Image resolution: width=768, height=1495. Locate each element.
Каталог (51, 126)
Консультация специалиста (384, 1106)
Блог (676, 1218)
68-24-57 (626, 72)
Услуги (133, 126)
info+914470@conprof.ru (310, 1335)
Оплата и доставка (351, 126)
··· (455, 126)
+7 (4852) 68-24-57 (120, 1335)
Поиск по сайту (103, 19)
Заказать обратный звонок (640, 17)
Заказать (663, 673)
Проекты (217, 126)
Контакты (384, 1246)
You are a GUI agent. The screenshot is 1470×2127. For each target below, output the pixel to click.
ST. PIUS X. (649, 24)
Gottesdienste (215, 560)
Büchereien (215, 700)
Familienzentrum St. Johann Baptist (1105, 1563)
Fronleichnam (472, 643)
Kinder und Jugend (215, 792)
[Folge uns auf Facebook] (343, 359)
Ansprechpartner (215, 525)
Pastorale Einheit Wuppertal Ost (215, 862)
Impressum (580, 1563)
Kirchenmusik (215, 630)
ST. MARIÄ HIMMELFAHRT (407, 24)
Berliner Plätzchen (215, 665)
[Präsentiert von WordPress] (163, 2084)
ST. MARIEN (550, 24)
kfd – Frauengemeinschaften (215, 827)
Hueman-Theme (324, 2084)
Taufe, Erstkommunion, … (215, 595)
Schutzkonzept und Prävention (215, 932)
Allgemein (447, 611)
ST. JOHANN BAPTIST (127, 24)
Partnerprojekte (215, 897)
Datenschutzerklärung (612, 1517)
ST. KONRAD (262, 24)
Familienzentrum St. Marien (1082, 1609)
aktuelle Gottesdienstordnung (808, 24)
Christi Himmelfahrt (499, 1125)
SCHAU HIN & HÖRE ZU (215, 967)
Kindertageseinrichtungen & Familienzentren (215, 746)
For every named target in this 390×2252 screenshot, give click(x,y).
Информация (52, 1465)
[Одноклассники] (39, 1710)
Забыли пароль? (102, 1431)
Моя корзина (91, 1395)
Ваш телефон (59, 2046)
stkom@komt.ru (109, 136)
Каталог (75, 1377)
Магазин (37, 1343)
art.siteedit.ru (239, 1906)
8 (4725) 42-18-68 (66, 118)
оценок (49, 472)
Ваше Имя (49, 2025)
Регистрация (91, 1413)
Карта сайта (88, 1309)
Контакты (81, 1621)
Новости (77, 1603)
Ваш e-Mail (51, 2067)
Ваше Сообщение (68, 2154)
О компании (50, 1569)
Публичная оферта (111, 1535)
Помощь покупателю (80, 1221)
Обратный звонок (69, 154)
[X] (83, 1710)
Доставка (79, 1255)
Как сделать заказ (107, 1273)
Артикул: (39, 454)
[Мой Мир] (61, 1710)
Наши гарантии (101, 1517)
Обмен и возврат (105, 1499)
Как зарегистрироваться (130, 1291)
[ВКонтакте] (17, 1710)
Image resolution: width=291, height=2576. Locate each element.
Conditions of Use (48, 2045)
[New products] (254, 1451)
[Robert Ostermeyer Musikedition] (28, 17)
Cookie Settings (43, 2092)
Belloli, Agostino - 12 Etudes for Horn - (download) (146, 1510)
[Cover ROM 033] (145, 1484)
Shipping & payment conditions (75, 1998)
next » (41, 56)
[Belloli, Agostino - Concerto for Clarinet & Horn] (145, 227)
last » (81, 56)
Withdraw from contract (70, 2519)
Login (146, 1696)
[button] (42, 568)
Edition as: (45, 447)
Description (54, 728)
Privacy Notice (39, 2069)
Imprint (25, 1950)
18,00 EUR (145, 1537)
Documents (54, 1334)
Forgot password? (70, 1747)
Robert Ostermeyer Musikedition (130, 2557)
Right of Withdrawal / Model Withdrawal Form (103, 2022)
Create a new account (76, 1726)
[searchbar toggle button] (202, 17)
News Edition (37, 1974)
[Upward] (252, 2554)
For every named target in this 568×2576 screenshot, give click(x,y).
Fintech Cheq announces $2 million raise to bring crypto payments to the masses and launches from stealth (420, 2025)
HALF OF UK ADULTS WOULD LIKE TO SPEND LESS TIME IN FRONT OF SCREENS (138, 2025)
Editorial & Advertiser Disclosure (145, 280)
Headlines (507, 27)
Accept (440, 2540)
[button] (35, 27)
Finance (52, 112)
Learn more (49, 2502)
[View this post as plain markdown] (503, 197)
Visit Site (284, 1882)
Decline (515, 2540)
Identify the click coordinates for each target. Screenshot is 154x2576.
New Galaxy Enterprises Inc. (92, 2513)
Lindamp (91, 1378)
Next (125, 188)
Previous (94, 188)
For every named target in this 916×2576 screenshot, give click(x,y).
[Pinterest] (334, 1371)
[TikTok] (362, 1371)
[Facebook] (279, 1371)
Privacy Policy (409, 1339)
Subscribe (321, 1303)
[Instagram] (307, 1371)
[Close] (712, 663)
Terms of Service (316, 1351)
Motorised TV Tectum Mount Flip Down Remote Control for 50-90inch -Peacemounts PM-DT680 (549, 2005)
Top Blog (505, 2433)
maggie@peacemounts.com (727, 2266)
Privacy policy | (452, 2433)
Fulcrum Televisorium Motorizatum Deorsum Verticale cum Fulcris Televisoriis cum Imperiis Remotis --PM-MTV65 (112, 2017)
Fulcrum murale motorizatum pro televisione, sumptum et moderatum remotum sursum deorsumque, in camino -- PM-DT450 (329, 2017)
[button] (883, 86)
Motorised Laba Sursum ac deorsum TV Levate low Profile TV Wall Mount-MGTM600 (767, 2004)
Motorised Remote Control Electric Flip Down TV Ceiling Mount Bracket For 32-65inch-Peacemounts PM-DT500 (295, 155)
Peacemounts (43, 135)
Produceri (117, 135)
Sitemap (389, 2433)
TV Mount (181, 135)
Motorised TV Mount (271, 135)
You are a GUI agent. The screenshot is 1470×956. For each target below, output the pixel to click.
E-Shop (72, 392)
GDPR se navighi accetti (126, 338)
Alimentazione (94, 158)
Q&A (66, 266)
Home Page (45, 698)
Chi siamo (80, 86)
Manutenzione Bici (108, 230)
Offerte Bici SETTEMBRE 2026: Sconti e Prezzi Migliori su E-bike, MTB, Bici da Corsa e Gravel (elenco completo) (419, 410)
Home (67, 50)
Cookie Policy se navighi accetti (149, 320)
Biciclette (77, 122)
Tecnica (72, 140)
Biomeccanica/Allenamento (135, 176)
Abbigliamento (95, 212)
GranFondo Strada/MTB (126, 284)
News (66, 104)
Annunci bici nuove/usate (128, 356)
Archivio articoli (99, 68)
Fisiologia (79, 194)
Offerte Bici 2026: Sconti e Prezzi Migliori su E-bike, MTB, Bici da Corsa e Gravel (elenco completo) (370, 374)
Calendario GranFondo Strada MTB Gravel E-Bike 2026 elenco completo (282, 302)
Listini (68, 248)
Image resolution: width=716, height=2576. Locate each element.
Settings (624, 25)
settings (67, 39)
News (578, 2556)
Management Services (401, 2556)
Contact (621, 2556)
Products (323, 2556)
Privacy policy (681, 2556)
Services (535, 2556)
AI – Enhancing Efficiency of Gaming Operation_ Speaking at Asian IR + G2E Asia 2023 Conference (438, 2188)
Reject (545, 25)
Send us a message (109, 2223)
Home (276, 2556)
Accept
################
Your response must consist of the entries, reproduced exactly.

Answer area:
Image resolution: width=768, height=1495. Locate each element.
Каталог (51, 126)
Консультация специалиста (384, 1106)
Блог (676, 1218)
68-24-57 (626, 72)
Услуги (133, 126)
info+914470@conprof.ru (310, 1335)
Оплата и доставка (351, 126)
··· (455, 126)
+7 (4852) 68-24-57 (120, 1335)
Поиск по сайту (103, 19)
Заказать обратный звонок (640, 17)
Заказать (663, 673)
Проекты (217, 126)
Контакты (384, 1246)
You are a GUI agent. The screenshot is 1470×2127. For each target below, output the pixel to click.
ST. PIUS X. (649, 24)
Gottesdienste (215, 560)
Büchereien (215, 700)
Familienzentrum St. Johann Baptist (1105, 1563)
Fronleichnam (472, 643)
Kinder und Jugend (215, 792)
[Folge uns auf Facebook] (343, 359)
Ansprechpartner (215, 525)
Pastorale Einheit Wuppertal Ost (215, 862)
Impressum (580, 1563)
Kirchenmusik (215, 630)
ST. MARIÄ HIMMELFAHRT (407, 24)
Berliner Plätzchen (215, 665)
[Präsentiert von WordPress] (163, 2084)
ST. MARIEN (550, 24)
kfd – Frauengemeinschaften (215, 827)
Hueman-Theme (324, 2084)
Taufe, Erstkommunion, … (215, 595)
Schutzkonzept und Prävention (215, 932)
Allgemein (447, 611)
ST. JOHANN BAPTIST (127, 24)
Partnerprojekte (215, 897)
Datenschutzerklärung (612, 1517)
ST. KONRAD (262, 24)
Familienzentrum St. Marien (1082, 1609)
aktuelle Gottesdienstordnung (808, 24)
Christi Himmelfahrt (499, 1125)
SCHAU HIN & HÖRE ZU (215, 967)
Kindertageseinrichtungen & Familienzentren (215, 746)
For every named target in this 390×2252 screenshot, give click(x,y).
Информация (52, 1465)
[Одноклассники] (39, 1710)
Забыли пароль? (102, 1431)
Моя корзина (91, 1395)
Ваш телефон (59, 2046)
stkom@komt.ru (109, 136)
Каталог (75, 1377)
Магазин (37, 1343)
art.siteedit.ru (239, 1906)
8 (4725) 42-18-68 (66, 118)
оценок (49, 472)
Ваше Имя (49, 2025)
Регистрация (91, 1413)
Карта сайта (88, 1309)
Контакты (81, 1621)
Новости (77, 1603)
Ваш e-Mail (51, 2067)
Ваше Сообщение (68, 2154)
О компании (50, 1569)
Публичная оферта (111, 1535)
Помощь покупателю (80, 1221)
Обратный звонок (69, 154)
[X] (83, 1710)
Доставка (79, 1255)
Как сделать заказ (107, 1273)
Артикул: (39, 454)
[Мой Мир] (61, 1710)
Наши гарантии (101, 1517)
Обмен и возврат (105, 1499)
Как зарегистрироваться (130, 1291)
[ВКонтакте] (17, 1710)
Image resolution: width=291, height=2576. Locate each element.
Conditions of Use (48, 2045)
[New products] (254, 1451)
[Robert Ostermeyer Musikedition] (28, 17)
Cookie Settings (43, 2092)
Belloli, Agostino - 12 Etudes for Horn - (download) (146, 1510)
[Cover ROM 033] (145, 1484)
Shipping & payment conditions (75, 1998)
next » (41, 56)
[Belloli, Agostino - Concerto for Clarinet & Horn] (145, 227)
last » (81, 56)
Withdraw from contract (70, 2519)
Login (146, 1696)
[button] (42, 568)
Edition as: (45, 447)
Description (54, 728)
Privacy Notice (39, 2069)
Imprint (25, 1950)
18,00 EUR (145, 1537)
Documents (54, 1334)
Forgot password? (70, 1747)
Robert Ostermeyer Musikedition (130, 2557)
Right of Withdrawal / Model Withdrawal Form (103, 2022)
Create a new account (76, 1726)
[searchbar toggle button] (202, 17)
News Edition (37, 1974)
[Upward] (252, 2554)
For every named target in this 568×2576 screenshot, give click(x,y).
Fintech Cheq announces $2 million raise to bring crypto payments to the masses and launches from stealth (420, 2025)
HALF OF UK ADULTS WOULD LIKE TO SPEND LESS TIME IN FRONT OF SCREENS (138, 2025)
Editorial & Advertiser Disclosure (145, 280)
Headlines (507, 27)
Accept (440, 2540)
[button] (35, 27)
Finance (52, 112)
Learn more (49, 2502)
[View this post as plain markdown] (503, 197)
Visit Site (284, 1882)
Decline (515, 2540)
Identify the click coordinates for each target. Screenshot is 154x2576.
New Galaxy Enterprises Inc. (92, 2513)
Lindamp (91, 1378)
Next (125, 188)
Previous (94, 188)
For every named target in this 916×2576 screenshot, give click(x,y).
[Pinterest] (334, 1371)
[TikTok] (362, 1371)
[Facebook] (279, 1371)
Privacy Policy (409, 1339)
Subscribe (321, 1303)
[Instagram] (307, 1371)
[Close] (712, 663)
Terms of Service (316, 1351)
Motorised TV Tectum Mount Flip Down Remote Control for 50-90inch -Peacemounts PM-DT680 (549, 2005)
Top Blog (505, 2433)
maggie@peacemounts.com (727, 2266)
Privacy policy | (452, 2433)
Fulcrum Televisorium Motorizatum Deorsum Verticale cum Fulcris Televisoriis cum Imperiis Remotis --PM-MTV65 (112, 2017)
Fulcrum murale motorizatum pro televisione, sumptum et moderatum remotum sursum deorsumque, in camino -- PM-DT450 (329, 2017)
[button] (883, 86)
Motorised Laba Sursum ac deorsum TV Levate low Profile TV Wall Mount-MGTM600 (767, 2004)
Motorised Remote Control Electric Flip Down TV Ceiling Mount Bracket For 32-65inch-Peacemounts PM-DT500 (295, 155)
Peacemounts (43, 135)
Produceri (117, 135)
Sitemap (389, 2433)
TV Mount (181, 135)
Motorised TV Mount (271, 135)
You are a GUI agent. The screenshot is 1470×956. For each target below, output the pixel to click.
E-Shop (72, 392)
GDPR se navighi accetti (126, 338)
Alimentazione (94, 158)
Q&A (66, 266)
Home Page (45, 698)
Chi siamo (80, 86)
Manutenzione Bici (108, 230)
Offerte Bici SETTEMBRE 2026: Sconti e Prezzi Migliori su E-bike, MTB, Bici da Corsa e Gravel (elenco completo) (419, 410)
Home (67, 50)
Cookie Policy se navighi accetti (149, 320)
Biciclette (77, 122)
Tecnica (72, 140)
Biomeccanica/Allenamento (135, 176)
Abbigliamento (95, 212)
GranFondo Strada/MTB (126, 284)
News (66, 104)
Annunci bici nuove/usate (128, 356)
Archivio articoli (99, 68)
Fisiologia (79, 194)
Offerte Bici 2026: Sconti e Prezzi Migliori su E-bike, MTB, Bici da Corsa e Gravel (elenco completo) (370, 374)
Calendario GranFondo Strada MTB Gravel E-Bike 2026 elenco completo (282, 302)
Listini (68, 248)
Image resolution: width=716, height=2576. Locate each element.
Settings (624, 25)
settings (67, 39)
News (578, 2556)
Management Services (401, 2556)
Contact (621, 2556)
Products (323, 2556)
Privacy policy (681, 2556)
Services (535, 2556)
AI – Enhancing Efficiency of Gaming Operation_ Speaking at Asian IR + G2E Asia 2023 Conference (438, 2188)
Reject (545, 25)
Send us a message (109, 2223)
Home (276, 2556)
Accept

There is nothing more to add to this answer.